Over the next two months we:

  • Got a loose understanding of a convoluted Lloyd’s insurance system. We bought a policy from a broker (Blue Water), who acquired a policy from LJJ Associates, who are brokers in the UK, who got ProSight 1011, a Lloyd’s of London syndicate, to underwriter the policy. ProSight’s underwriters were making the decisions.
  • Hired a UK Solicitor Daniel Crockford. He specialized in marine cases and had sailing experience, so understood the situation.
  • Bill Trenkle a NAMS surveyor and international marine investigator. He also worked for Dennis Connor on the America’s cup and had in-depth knowledge of catamarans. We scheduled him to come onboard Dragonfly Jan 11 to survey her and address the supposed structural problems.

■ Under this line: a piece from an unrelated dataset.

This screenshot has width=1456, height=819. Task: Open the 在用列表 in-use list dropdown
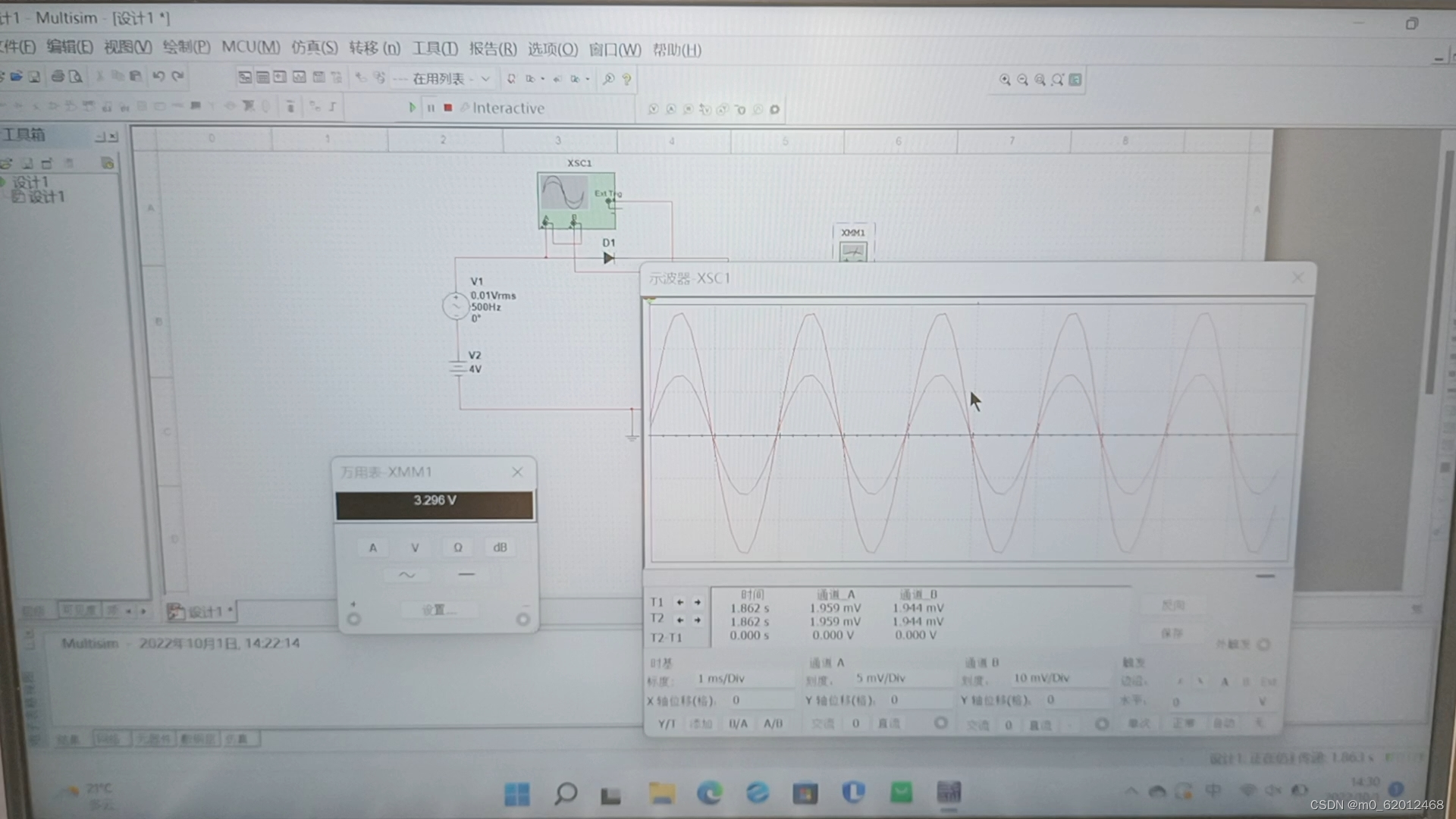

  • Contracted with Mike Lenneman, an oceanographer, catamaran and mast builder to explain the rogue waves and his personal experience with a similar dismasting.

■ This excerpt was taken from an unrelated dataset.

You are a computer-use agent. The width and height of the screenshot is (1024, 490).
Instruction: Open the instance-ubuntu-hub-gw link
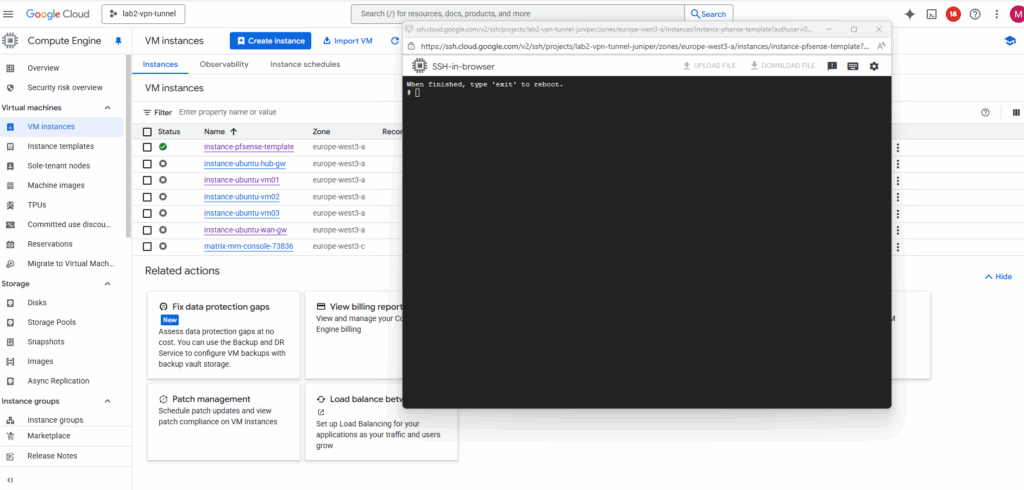point(245,164)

  • Met with Jay Butler an America’s cup rigger to inspect the remaining rigging and attest to its good and functional condition.
  • Requested Kurt Hughes, the designer of Dragonfly and the mast to address the beam flexing, mast compression and tri-pod rig.
  • Compiled annual expense reports demonstrating the more than adequate maintenance done annual.
  • Acquired statements via questionnaires from each of the crew
  • Proved that the age of the rigging fell within all guidelines specified including ones that John Koon was involved in developing for the Coast Guard.
  • Acquired the Coast Guard logs and explained how a Mayday is not appropriate unless life is at risk.
  • Compiled the trip log to the extent that we could from our navigation software.
  • Made drawings showing the forces of the different scenarios.
  • Responded to the accusations and theories made by the solicitor from Hill Dickinson

The data we developed, accumulated and organized filled a 3″ binder. Daniel Crockford, our UK solicitor it reviewed and submitted it to Hill Dickinson.